REQUIREMENTS RAISE CONCERNS
As for the plumbers themselves, Mr Ng asked how PUB will ensure a smooth transition for the majority who are elderly and might need assistance navigating the changes.
Workers’ Party MP Png Eng Huat said such “old-school” plumbers who “fashion their trade based on work experience gained over the years” might find the certification too onerous.
MP for Ang Mo Kio GRC Gan Thiam Poh added that the changes might hurt their livelihoods, especially as they have to pass a workplace literacy and numeracy course before registering for the Builder Certificate course.
“Many practitioners are experienced senior workers, who speak mostly dialects,” he said. “English writing tests are not to their advantage.”
Mr Png urged the authorities to look into waiving such pre-requisite courses for plumbers who can prove sufficient industry experience. “Some of their work only involves replacing old pipes, nothing complicated and nothing to design,” he said.
In response, Dr Khor said plumbers need to have a working proficiency of English so they can understand the regulatory requirements, read plans and submit forms to PUB.
“While courses are conducted in English, the instructors take a practical approach in helping participants understand the content,” she said.
And to accommodate plumbers who cannot manage the written assessment of PUB’s conversion course, PUB facilitates oral assessment in other languages like Mandarin, she added.
“So far, the plumbers who have engaged PUB are willing to take this course,” she noted.
When it comes to financial assistance, Dr Khor said, PUB waives the fees of its conversion course for all existing plumbers on their first attempt and beyond that on a case-by-case basis.
“For the Builder Certificate course, a variety of subsidies may be used to offset up to 85 per cent of course fees,” she added.

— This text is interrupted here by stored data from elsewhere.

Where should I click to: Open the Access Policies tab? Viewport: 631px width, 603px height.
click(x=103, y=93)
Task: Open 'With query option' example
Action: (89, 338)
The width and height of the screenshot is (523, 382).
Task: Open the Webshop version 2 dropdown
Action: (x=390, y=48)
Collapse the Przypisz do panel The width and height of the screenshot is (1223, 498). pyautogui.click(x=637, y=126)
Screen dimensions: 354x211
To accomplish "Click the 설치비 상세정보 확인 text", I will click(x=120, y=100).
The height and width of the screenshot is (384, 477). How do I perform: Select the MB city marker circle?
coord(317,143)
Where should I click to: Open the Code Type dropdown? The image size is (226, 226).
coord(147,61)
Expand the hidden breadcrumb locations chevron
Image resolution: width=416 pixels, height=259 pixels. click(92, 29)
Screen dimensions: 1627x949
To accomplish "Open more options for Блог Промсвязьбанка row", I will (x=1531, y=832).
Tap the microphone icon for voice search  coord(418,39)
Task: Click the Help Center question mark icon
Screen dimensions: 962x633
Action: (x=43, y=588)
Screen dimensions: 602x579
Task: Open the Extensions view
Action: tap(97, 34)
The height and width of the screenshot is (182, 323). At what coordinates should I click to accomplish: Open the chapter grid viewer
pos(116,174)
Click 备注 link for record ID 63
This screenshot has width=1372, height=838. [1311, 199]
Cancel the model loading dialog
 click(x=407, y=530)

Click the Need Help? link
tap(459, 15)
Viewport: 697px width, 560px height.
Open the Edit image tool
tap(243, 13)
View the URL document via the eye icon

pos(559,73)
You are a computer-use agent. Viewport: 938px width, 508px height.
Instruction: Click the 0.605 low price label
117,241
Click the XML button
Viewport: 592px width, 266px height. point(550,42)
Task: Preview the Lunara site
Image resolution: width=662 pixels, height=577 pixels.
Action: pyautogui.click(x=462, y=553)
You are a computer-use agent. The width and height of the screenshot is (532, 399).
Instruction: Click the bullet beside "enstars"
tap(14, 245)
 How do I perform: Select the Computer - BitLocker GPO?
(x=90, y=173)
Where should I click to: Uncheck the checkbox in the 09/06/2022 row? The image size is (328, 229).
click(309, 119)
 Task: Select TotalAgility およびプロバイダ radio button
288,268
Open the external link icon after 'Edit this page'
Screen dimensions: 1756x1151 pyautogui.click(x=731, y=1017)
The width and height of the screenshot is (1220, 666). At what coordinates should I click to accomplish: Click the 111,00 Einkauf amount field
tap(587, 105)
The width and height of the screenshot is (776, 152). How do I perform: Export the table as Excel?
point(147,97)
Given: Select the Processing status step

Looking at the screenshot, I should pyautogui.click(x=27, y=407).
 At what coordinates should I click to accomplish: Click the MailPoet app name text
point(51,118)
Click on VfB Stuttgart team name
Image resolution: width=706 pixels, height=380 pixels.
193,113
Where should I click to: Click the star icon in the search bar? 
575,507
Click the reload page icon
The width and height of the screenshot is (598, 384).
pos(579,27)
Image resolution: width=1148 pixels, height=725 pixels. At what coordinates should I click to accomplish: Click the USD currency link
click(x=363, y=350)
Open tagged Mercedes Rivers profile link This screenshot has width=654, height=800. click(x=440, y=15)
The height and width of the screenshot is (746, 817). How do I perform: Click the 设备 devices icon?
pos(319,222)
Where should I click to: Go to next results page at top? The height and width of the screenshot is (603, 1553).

This includes using SkillsFuture credits and applying for the SkillsFuture Mid-Career Enhanced Subsidy.
Nevertheless, Ms Pereira hopes plumbers will see the new requirements as an opportunity to pick up new skills and formalise their knowledge.
“Ultimately, it would help open opportunities and equip them with modern plumbing skills,” she said. “Given that there are so many new flats, the demand for their services would certainly increase.”
Dr Khor said that since the scheme was announced, 25 persons of varying backgrounds – ranging from those with O-Level qualification to degree holders – have completed the requisite courses.
“Other than helping existing plumbers upgrade their skills, we also want to encourage new entrants to join the profession,” she added.